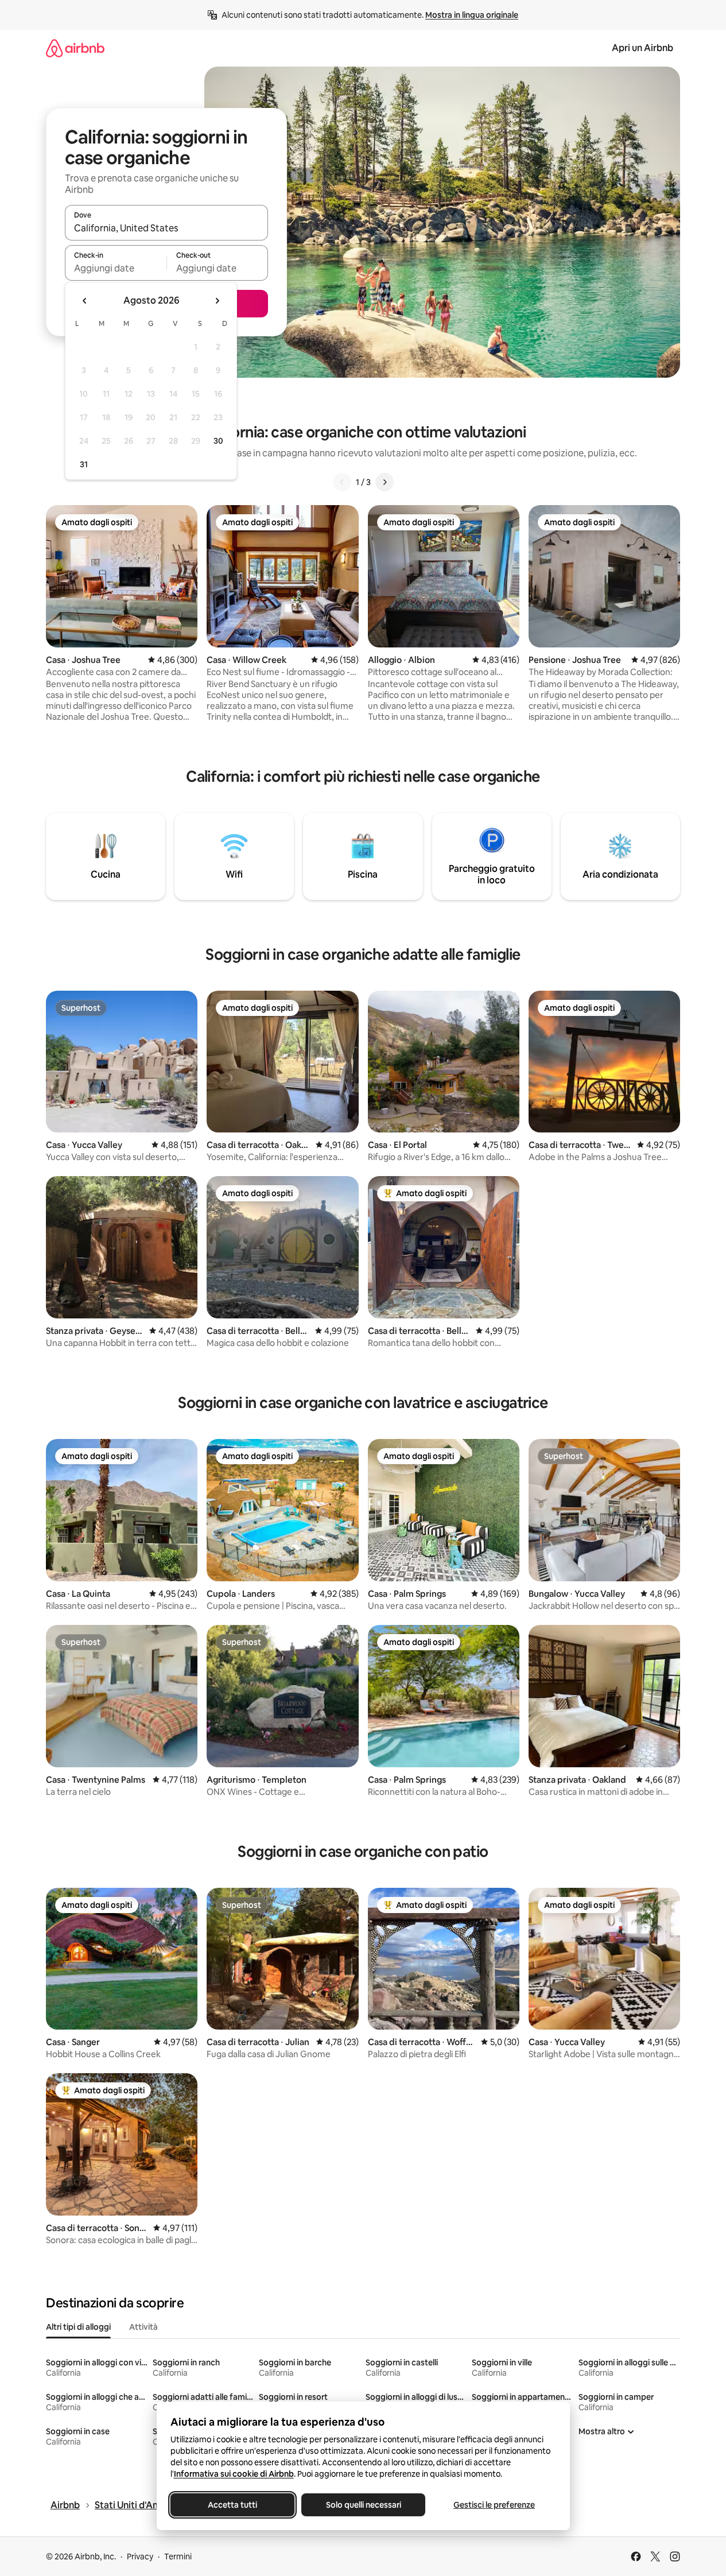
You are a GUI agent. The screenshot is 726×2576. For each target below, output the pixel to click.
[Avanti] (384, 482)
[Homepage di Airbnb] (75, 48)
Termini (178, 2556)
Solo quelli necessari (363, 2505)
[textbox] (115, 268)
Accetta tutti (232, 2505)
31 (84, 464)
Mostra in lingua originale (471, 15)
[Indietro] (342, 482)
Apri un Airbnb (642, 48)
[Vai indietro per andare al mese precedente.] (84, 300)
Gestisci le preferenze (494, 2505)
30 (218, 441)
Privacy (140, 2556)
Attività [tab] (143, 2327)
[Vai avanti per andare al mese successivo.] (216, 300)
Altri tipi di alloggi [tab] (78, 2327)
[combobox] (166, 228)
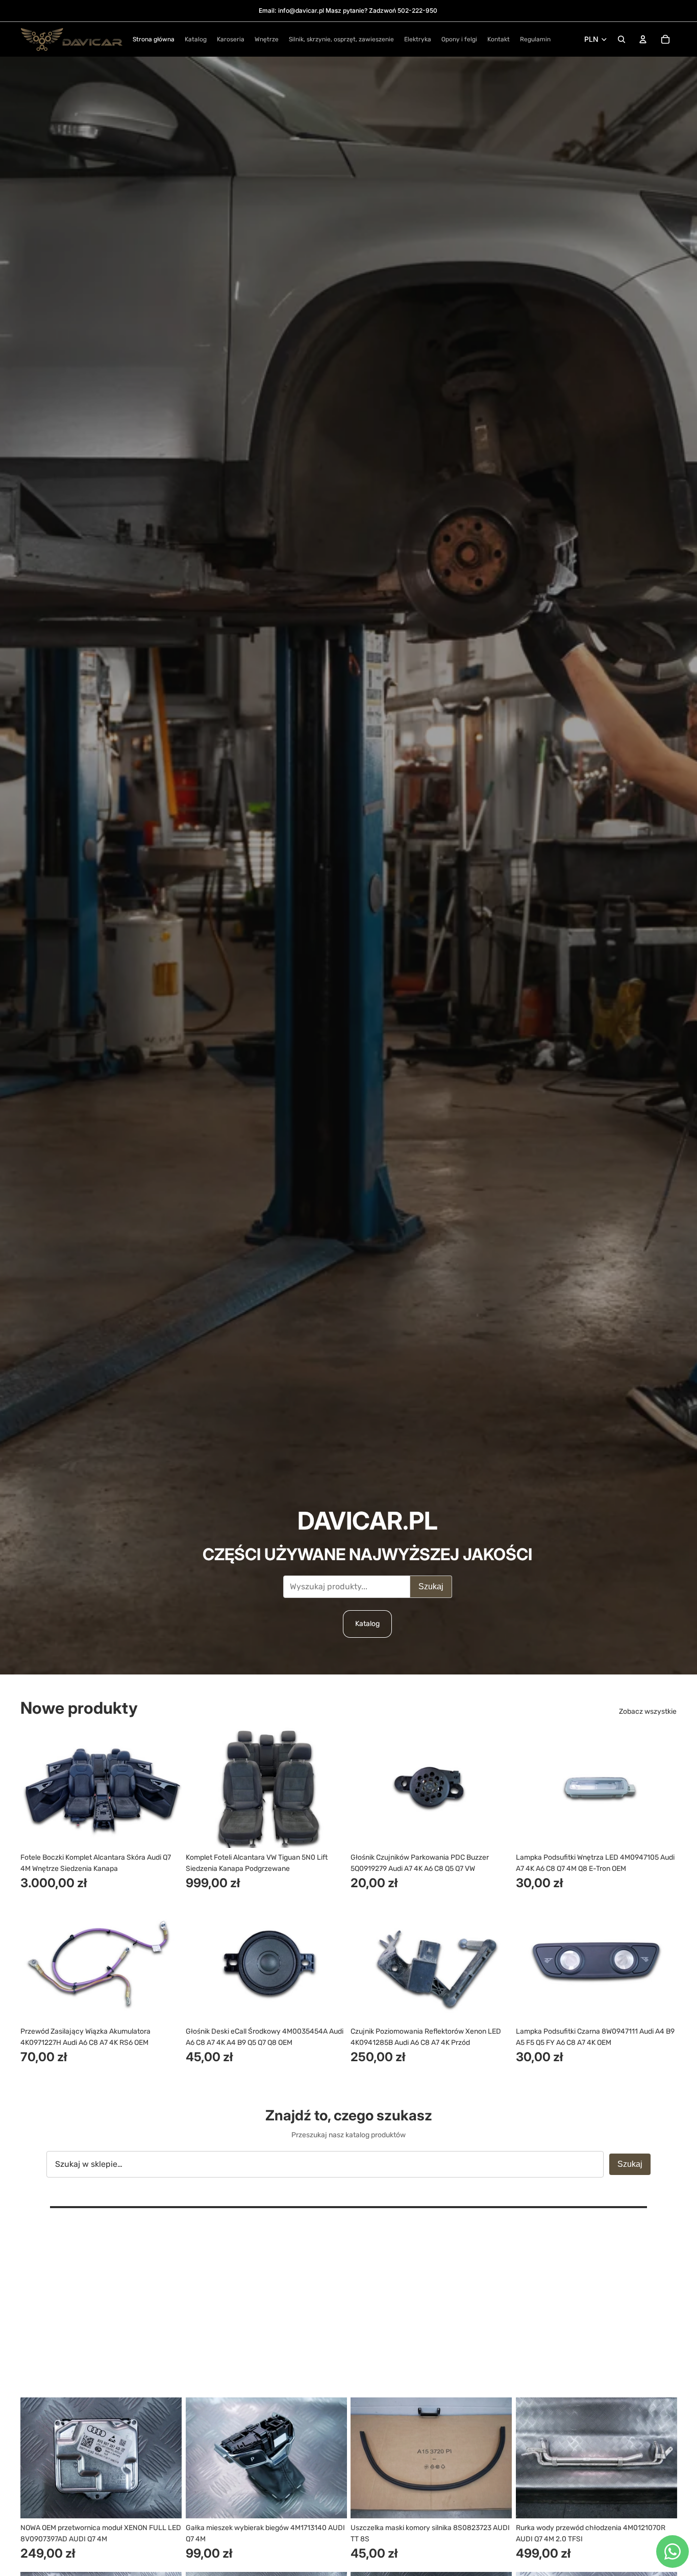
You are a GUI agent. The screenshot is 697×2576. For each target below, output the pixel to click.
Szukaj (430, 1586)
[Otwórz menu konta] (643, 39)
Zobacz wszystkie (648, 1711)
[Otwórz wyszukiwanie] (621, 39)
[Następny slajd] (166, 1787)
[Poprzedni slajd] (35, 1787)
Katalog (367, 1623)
--
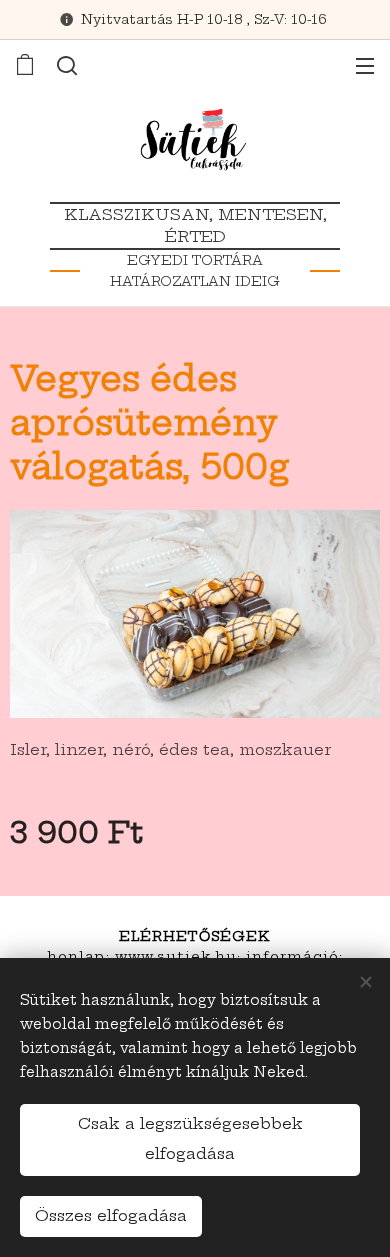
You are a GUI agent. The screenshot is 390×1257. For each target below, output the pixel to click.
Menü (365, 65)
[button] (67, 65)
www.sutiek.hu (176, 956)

TASK PROMPT: When a line in the records above holds "mese", that line is to be reported.

WRITTEN RESPONSE:
[Vai indietro per andare al mese precedente.] (84, 300)
[Vai avanti per andare al mese successivo.] (216, 300)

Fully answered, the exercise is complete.